The Photographer & The Blog; To Blog Or Not To Blog, That’s The Question Page 2
"Burning Man" (www.burningman.com) is another great collection and contains some of the best--maybe the best--photographs that I've ever seen of this event. Here Harding demonstrates a great sense of image dynamics with strong compositions applied equally to daytime or nighttime shots. Don't miss the "Splash Zone" with wet and wild images that often straddle dry and "water-based photography." Keeping with a wet theme, check out "Salmon River, California Aerial Photo Shoot" for a view of kayaking you don't often see--from above--showing the tiny craft surrounded by lots of dangerous water. These images dramatically show the context of the bravery and cojones needed for white water kayaking. Harding offers fine art prints of some of his images at reasonable prices given the high quality of his imagery, so be sure to check that section as well as "Published Work" for a clever way to display tear sheets.
Jerry Golab photographs cars, among other things, but that's not why I featured his site. Anybody can photograph cars but what sets Golab apart is his old-school style. Ya see, Golab shoots cars and everything else using a "toy" camera and Ilford's Delta 400 black and white film. Remember that stuff? His website has a wonderfully warm and inviting look that elicits the same kind of retro feel as his images. They're collected into five different portfolios, including two for Classic Cars. The photographs in both of these portfolios show pieces of Detroit Iron, not entire vehicles, captured with a wonderfully nostalgic appreciation for their style and shape such as a Kaiser's (http://oldcarandtruckpictures.com/Kaiser) graceful C-pillar.
Clicking any of the large thumbnails takes you to a larger image in a screen that lets you navigate to and fro but, alas, displays no titles. It's in the "Antique Market" portfolio that Golab's style finds a home among photographs of vintage Coca-Cola signs and a flea market's flotsam and jetsam. The "Las Vegas" collection, too, is a wonderful time trip and features his evocative Palm Trees signature image. All of Golab's images are scanned with an Epson 1200 Photo and printed with archival inks on Hahnemühle German Etching rag paper using an Epson 1160 printer. This combination produces a warm-tone print and has the look, according to Golab of "Platinum/Palladium prints." I haven't seen one of his affordable prints, but the online images are gorgeous.

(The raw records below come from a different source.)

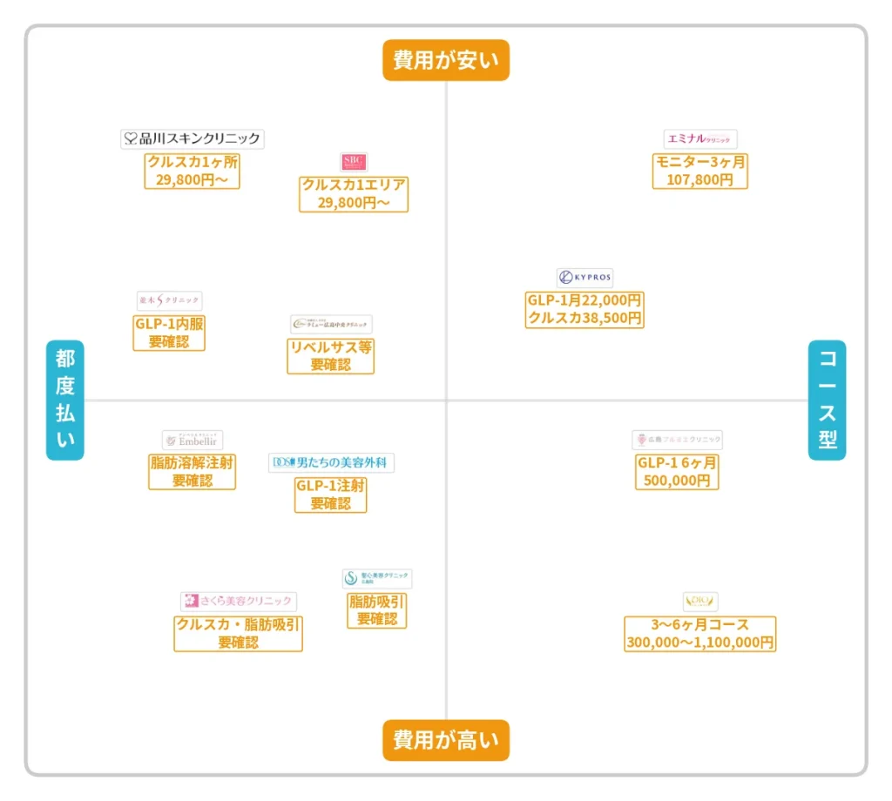
Task: Click the 費用が安い axis label
Action: tap(446, 60)
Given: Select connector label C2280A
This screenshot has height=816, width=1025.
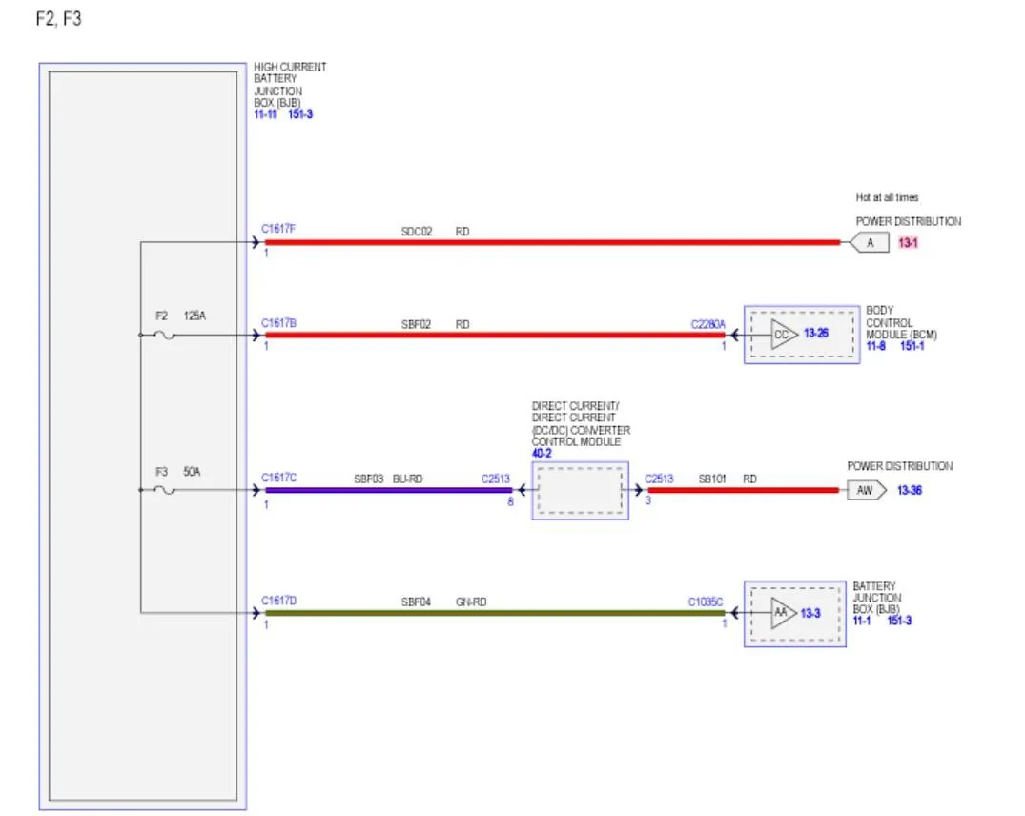Looking at the screenshot, I should coord(707,324).
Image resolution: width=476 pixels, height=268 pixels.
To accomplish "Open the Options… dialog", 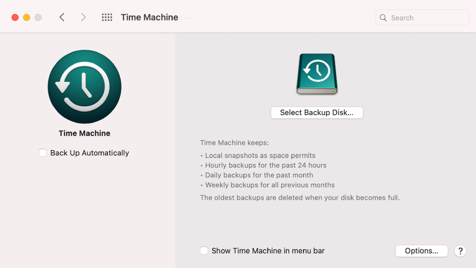I will 421,251.
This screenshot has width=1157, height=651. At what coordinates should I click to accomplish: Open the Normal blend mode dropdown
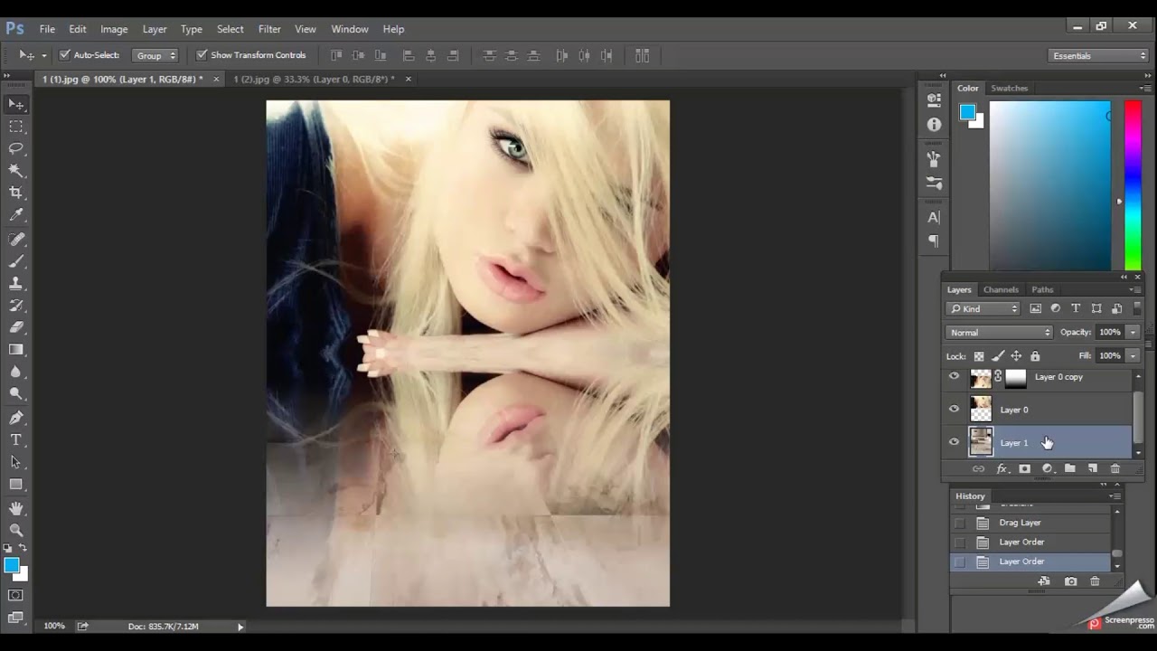point(999,333)
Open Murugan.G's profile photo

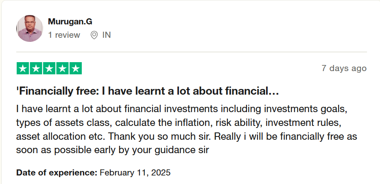[x=29, y=28]
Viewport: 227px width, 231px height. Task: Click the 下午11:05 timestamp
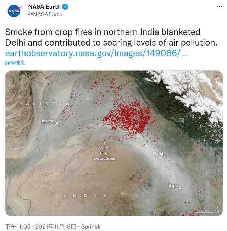tap(18, 226)
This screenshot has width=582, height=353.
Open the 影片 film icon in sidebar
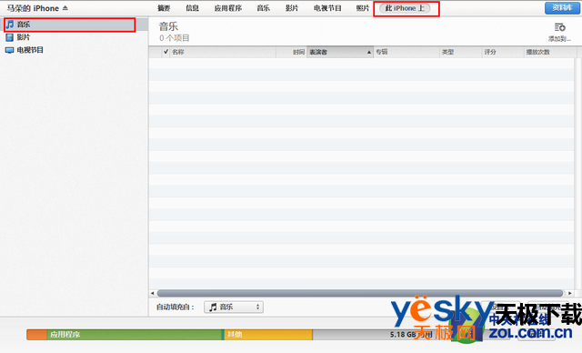[x=10, y=37]
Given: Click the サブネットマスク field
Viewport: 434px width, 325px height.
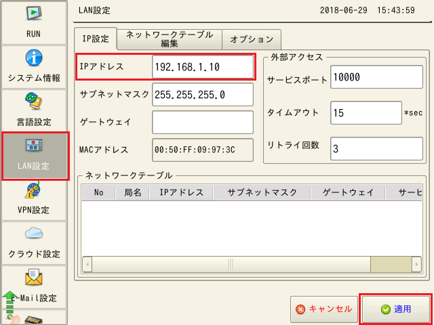Looking at the screenshot, I should 203,95.
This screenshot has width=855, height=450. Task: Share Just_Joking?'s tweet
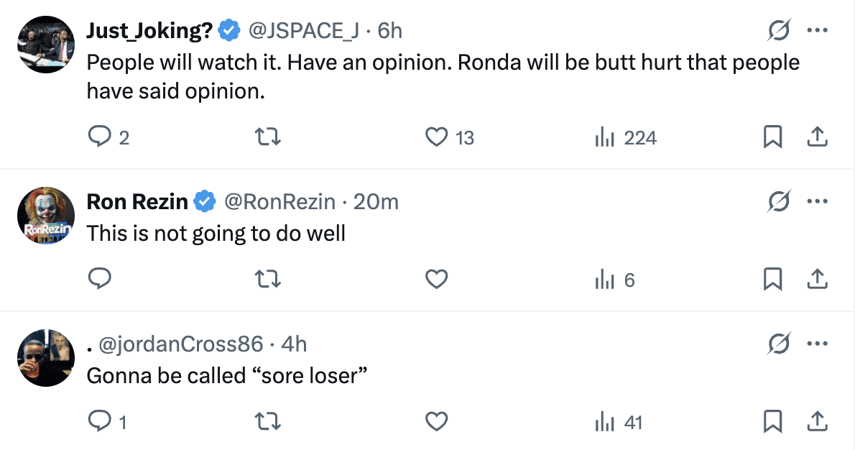pyautogui.click(x=818, y=137)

Sydney, Australia's Tanya Rochat brings her brand of classy wedding photography to the web wrapped up in a site design that's as elegant as the photographs it displays. If you like, you can page through an actual wedding album. Do this first and prepare to be amazed by a style that seamlessly blends color and monochrome imagery with portraiture and photojournalism styles. The design of the album and its photographs is breathtaking--it is not your grandmother's wedding photography. The Gallery looks just like a gallery, complete with digitally-framed pictures that you can click to see larger images and elaborate scroll arrows that let you go back and forth to see all of the images inside. Once an image is clicked the window has arrows that let you move back and forth without returning to the gallery.
Throughout it all, Rochat's images, whether spontaneous or posed, capture moments that we all wished somebody had done at our weddings. I have long been a fan of those wedding photographers in the American West who are helping redefine contemporary wedding photography and Rochat's elegant and eloquent images should serve as a source of inspiration for photographers everywhere. They raise the bar by showing what can be done in eloquently capturing events. She has a blog ("Updates and news about Tanya Rochat Photography") that echoes the design theme of her main site; it looks like she's found a method that works for her by keeping it brief.